# The Beginner’s Guide



## Shippou-Sensei (Oct 8, 2015)

Well that was different.

I'm not sure what I was expecting.  I'm not sure what I got.


----------



## Pickman's model (Oct 8, 2015)

try it again


----------



## Shippou-Sensei (Oct 10, 2015)

Anyone else given it a go?


----------



## DotCommunist (Oct 10, 2015)

this may seem rude of me but can I have a clue as to wtf you are talking about and a link to it if its a game I might enjoy brer


----------



## Shippou-Sensei (Oct 10, 2015)

It is a game. I can't really  describe it. Tryiong to describe it   kinda  doesn't work.

By the same guy who did the stanley parable

The Beginner's Guide on Steam


----------



## Cid (Oct 12, 2015)

Yeah, I enjoyed it. It's another meta-game game. About 1.5 hours, uses Source... Interesting level design, nothing difficult about it (physically anyway). 



Spoiler



It seems to be something of a self-examination, for Wreden and the player. It's about endings I think, about what we expect from them, about how his intentions can be manipulated by those expectations.
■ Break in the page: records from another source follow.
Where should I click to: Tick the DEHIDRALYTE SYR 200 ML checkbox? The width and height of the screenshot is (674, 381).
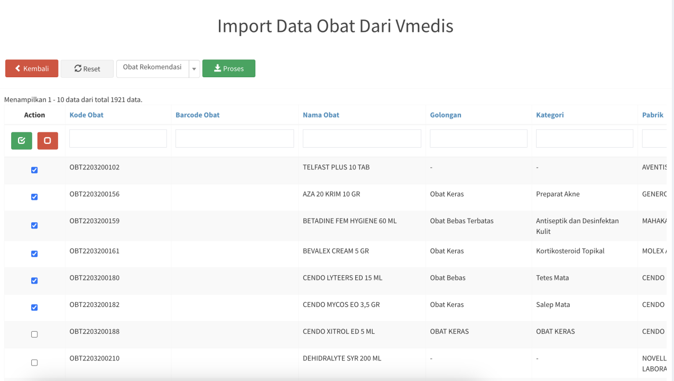[34, 362]
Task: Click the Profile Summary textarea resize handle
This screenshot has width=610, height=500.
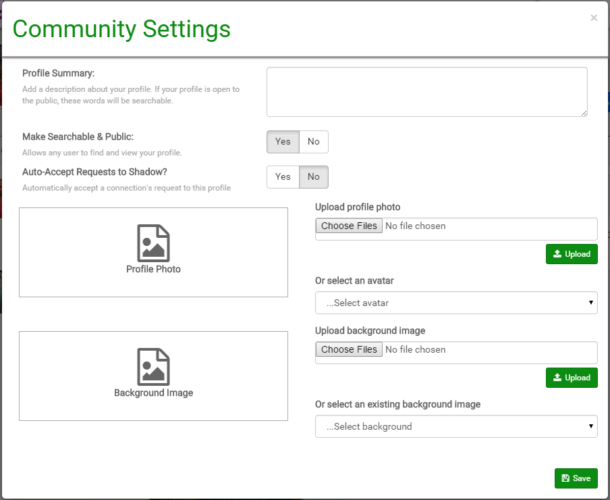Action: point(584,113)
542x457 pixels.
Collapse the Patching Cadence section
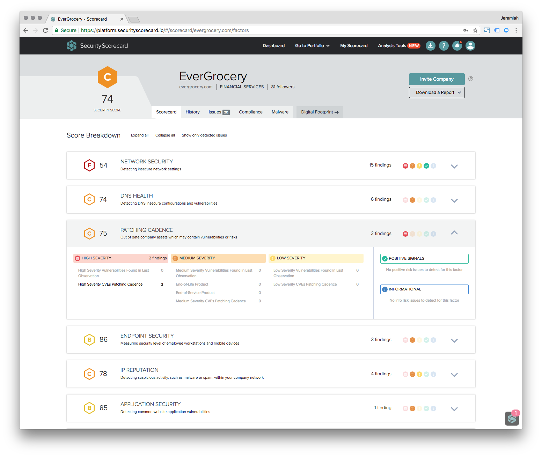coord(454,233)
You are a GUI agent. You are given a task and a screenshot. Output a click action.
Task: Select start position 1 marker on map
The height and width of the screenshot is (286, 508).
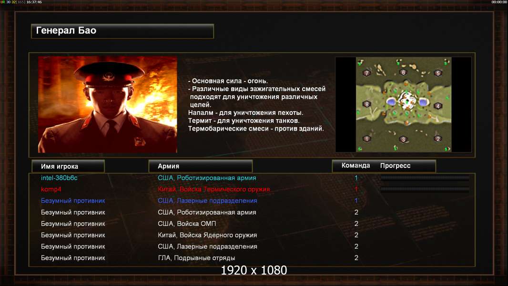[367, 139]
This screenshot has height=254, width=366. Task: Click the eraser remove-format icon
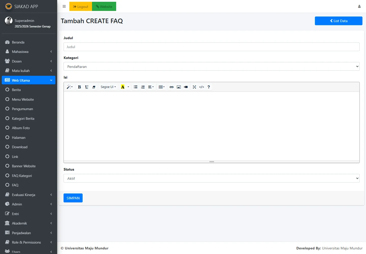(94, 87)
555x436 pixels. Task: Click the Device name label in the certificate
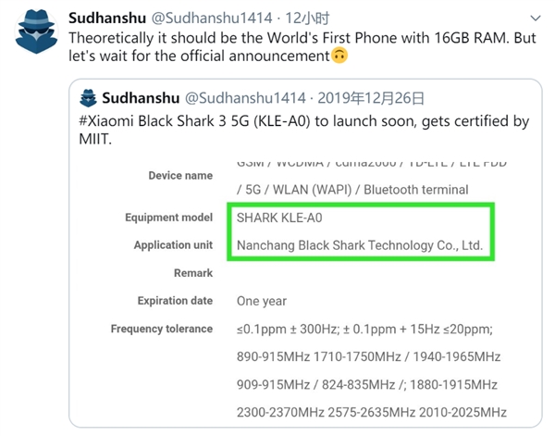coord(180,176)
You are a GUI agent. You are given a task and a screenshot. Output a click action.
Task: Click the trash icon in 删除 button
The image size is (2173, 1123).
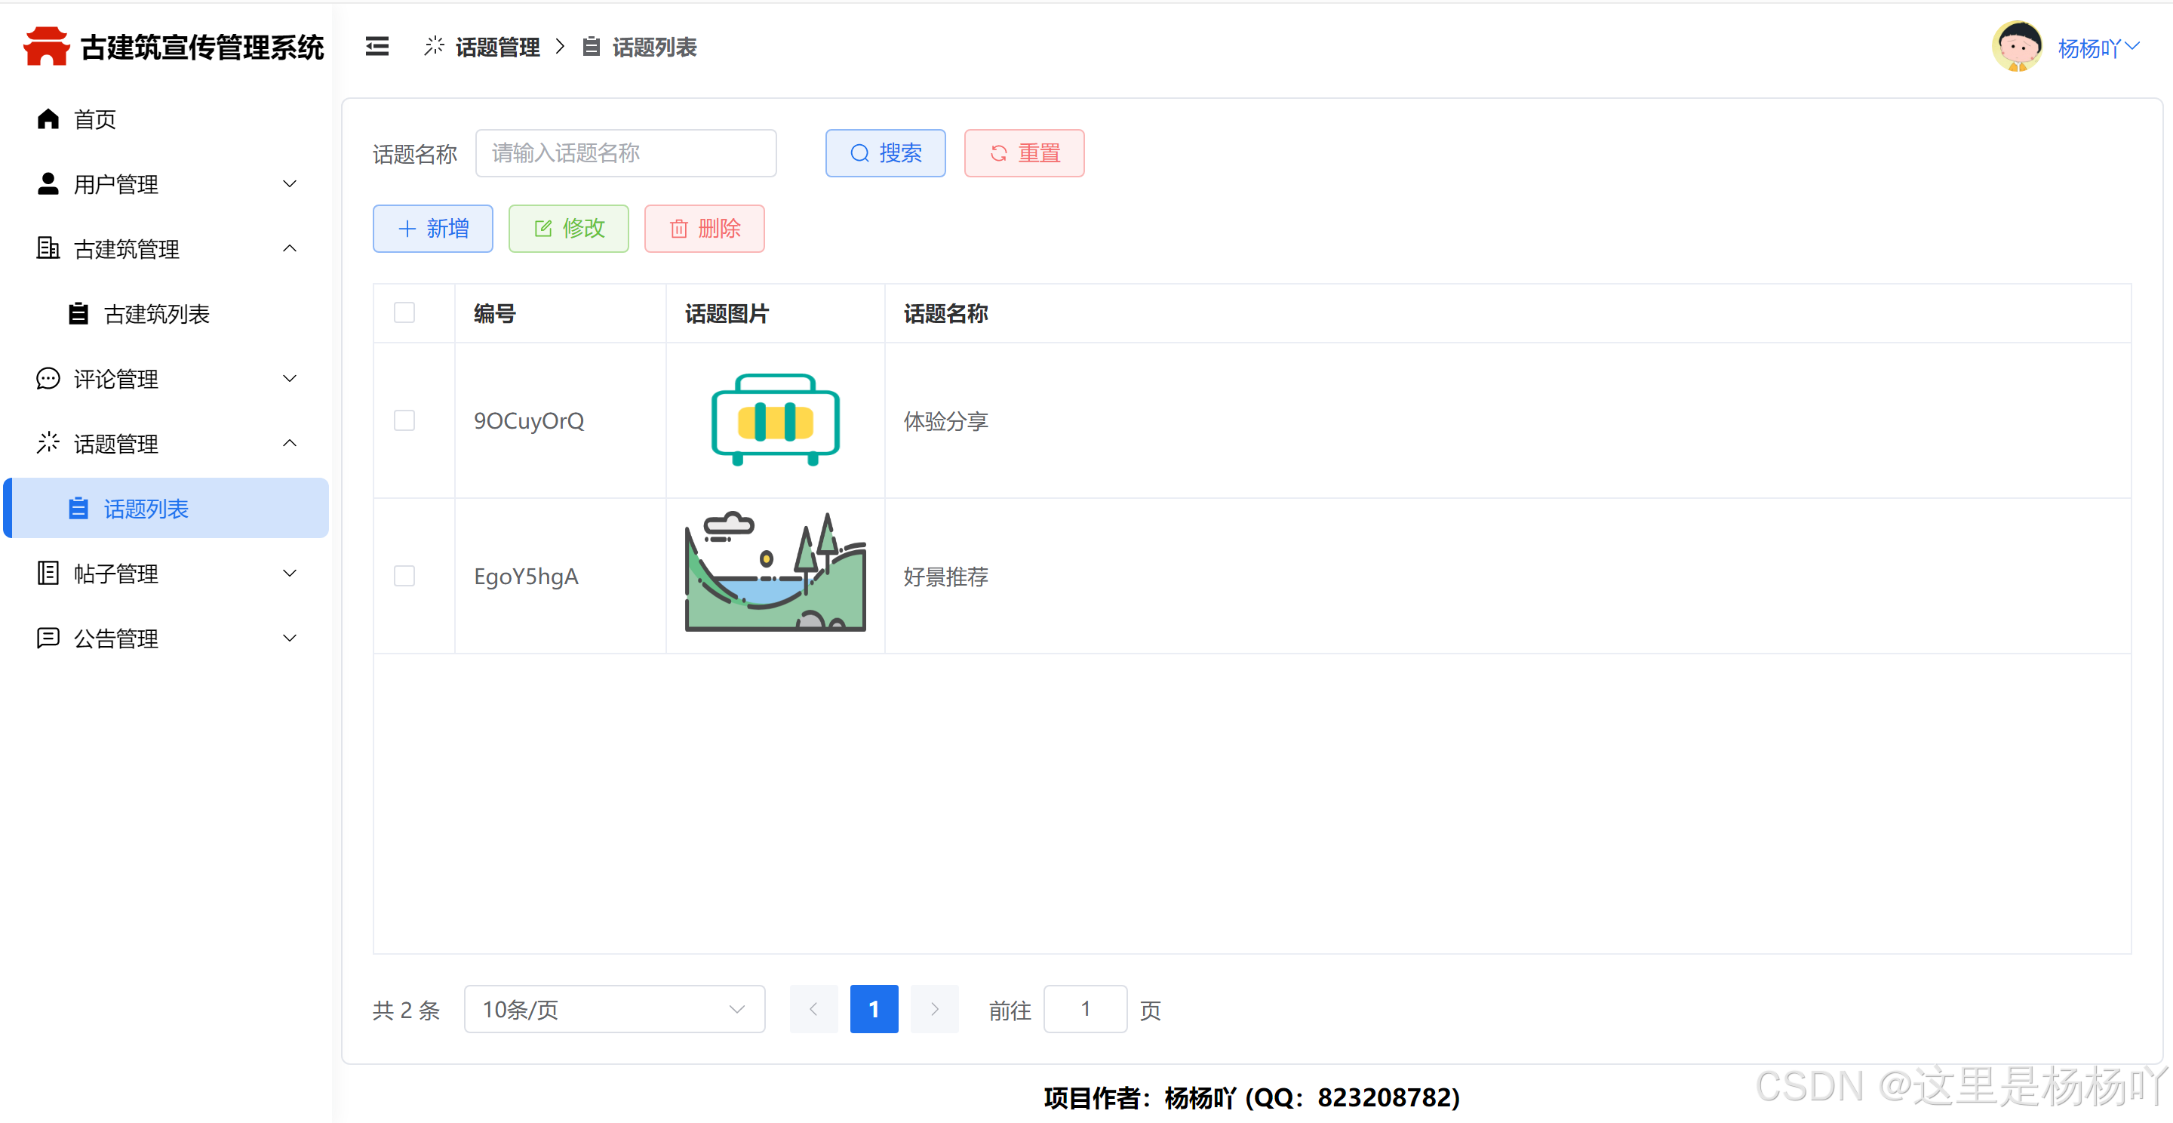678,229
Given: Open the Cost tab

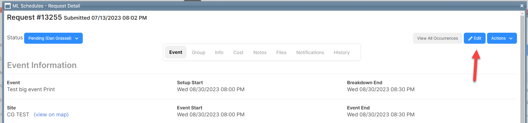Looking at the screenshot, I should (x=238, y=52).
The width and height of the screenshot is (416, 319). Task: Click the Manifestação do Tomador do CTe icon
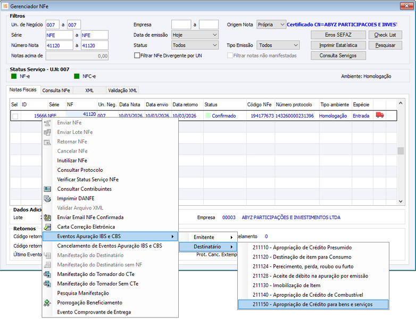coord(47,274)
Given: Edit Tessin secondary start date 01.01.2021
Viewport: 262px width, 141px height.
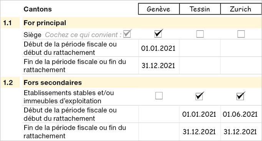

His 'friend' is called coda after all... Perhaps about him repressing that side of him, therefore ultimately about our violation of his work. On a simple level I liked the kind of analyses of our activities in games; the cleaning as either a kind of domestic bliss or a repetitive prison. A lot of it is about prisons.



Altogether a very solid second game.


----------



## Epona (Oct 13, 2015)

Nate played it and found it really upsetting (he actually cried).  He says he'll get around to doing a review on Steam at some point.

He says it's not as good as The Stanley Parable.


----------